The OASIS template data files can be acquired from Mindboggle using this link and this link.

  • ndar_run.sge - Bash script to use to submit the ndar_act_cluster.py script in parallel over a cluster of nodes.

  • ndar_unpack - Bash-executable Python script which will download and extract imaging data from the NDAR database. Originally cloned from here, but slightly modified to add untar-ing functionality.

  • ndar_cpac_sublist.py - Script which builds a C-PAC-compatible subject list from an NDAR DB instance. This script can optionally download the S3 imaging data for a local C-PAC run. For this script to work, one must have the following in a csv file so that this script can interact with the AWS cloud-hosted database:

    • Database username
    • Database password
    • Database host URL
    • Database port number
    • Database service id

    This information is given from the NDAR website when you launch a miNDAR instance from the miNDAR tab on NDAR's cloud page. To see a template of the csv file format, see the credentials_template.csv file in this repository.

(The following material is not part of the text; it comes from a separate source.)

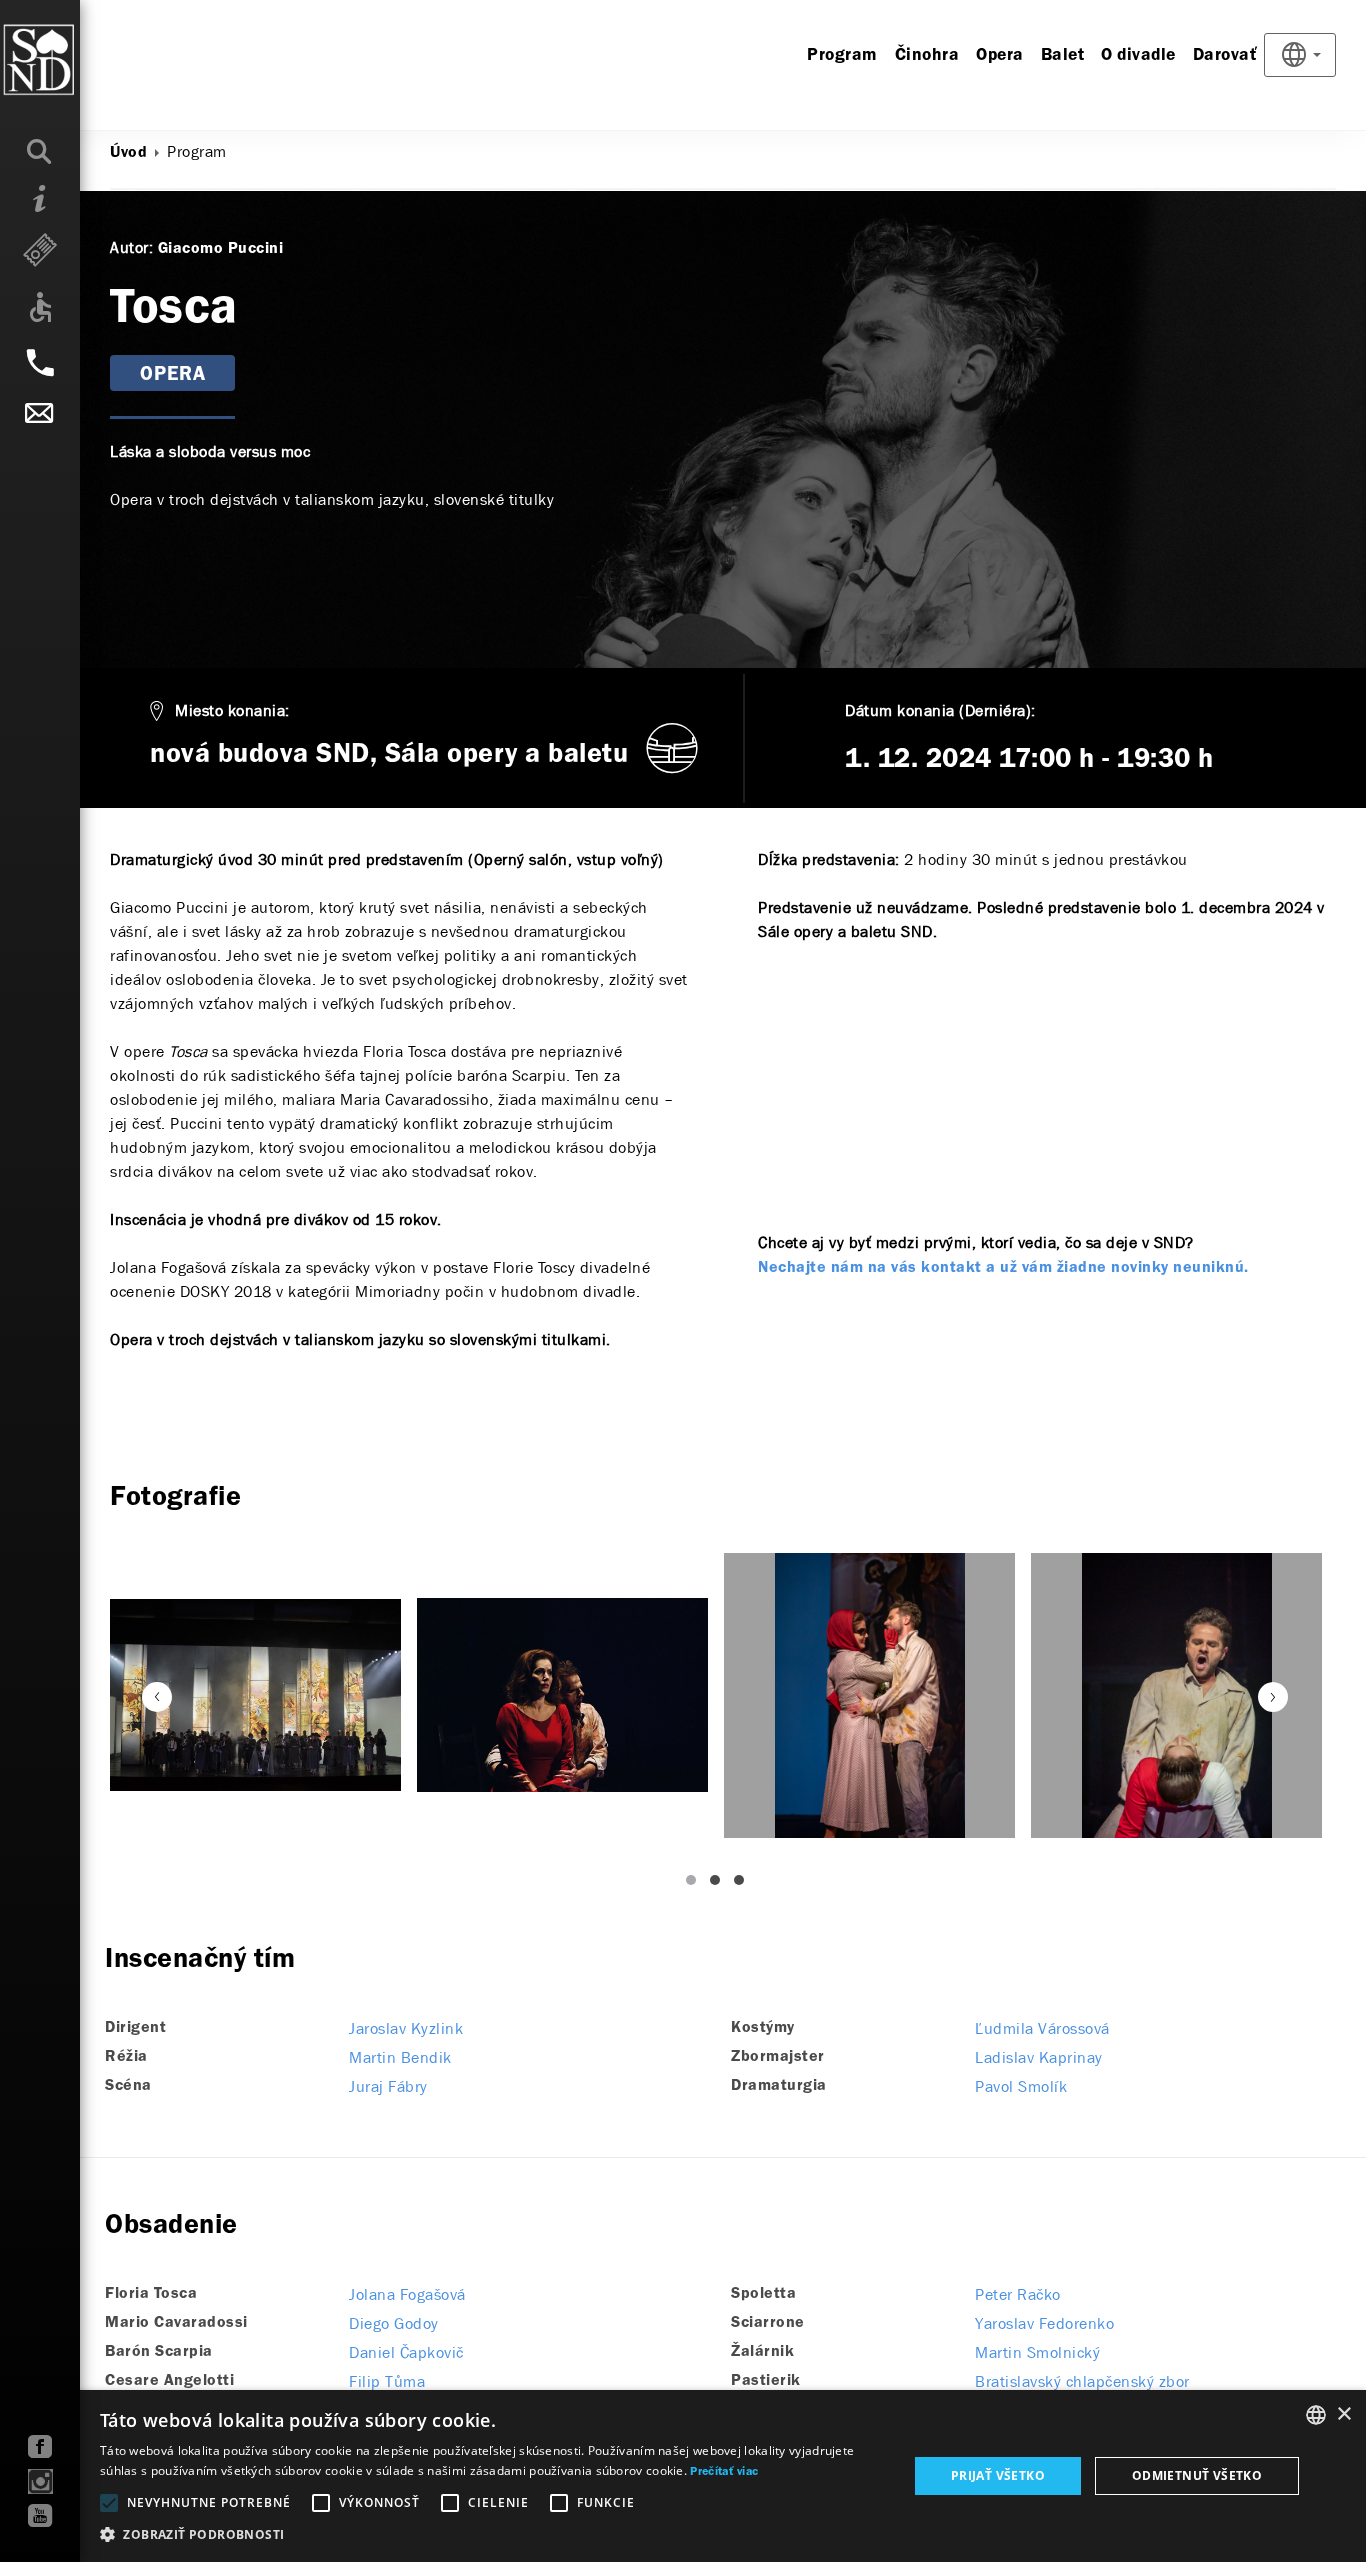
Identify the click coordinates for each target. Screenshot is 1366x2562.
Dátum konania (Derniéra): (940, 710)
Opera (1000, 55)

    Additionally, the miNDAR database instance must be launched so the user can connect to it (via an internet connection). This is also done on NDAR's cloud page. Note that the network ports of your internet connection must allow communication through the database port number of the miNDAR instance (aka not firewalled).

    The rest of the arguments to this function are completely up to the user (see the ndar_cpac_sublist.py docstring for more info).

Dependencies

Python depenencies:

  • Boto - Python package for interacting with Amazon Web Services.
  • cx_Oracle - Python package for interacting with Oracle databases.
  • Nibabel - Python package for read/write access to various neuroimaging data formats.
  • Nipype - Python package for Neuroimaging data analysis pipelines.
  • Numpy - Python package for fast numerical computations.
  • Pandas - Python library providing data structures and tools for high-performance data analysis.
  • PyYaml - Python package for parsing and emitting Yaml files.
  • pydicom - Python package for working with DICOM files.

Software dependencies:

  • ANTs - A popular medical image registration and segmentation toolkit.
  • FreeSurfer - An open source software suite for processing and analyzing (human) brain MRI images.
  • FSL - A comprehensive library of analysis tools for FMRI, MRI and DTI brain imaging data.
  • minc-tools - Package of utilities that work on MINC format images.
  • Oracle Instant Client - A set of tools to interact with Oracle databases. Only the basic-lite, sdk, and sql packages need to be installed.
  • SQLAlchemy - Python SQL toolkit and Object Relational Mapper that gives application developers the full power and flexibility of SQL.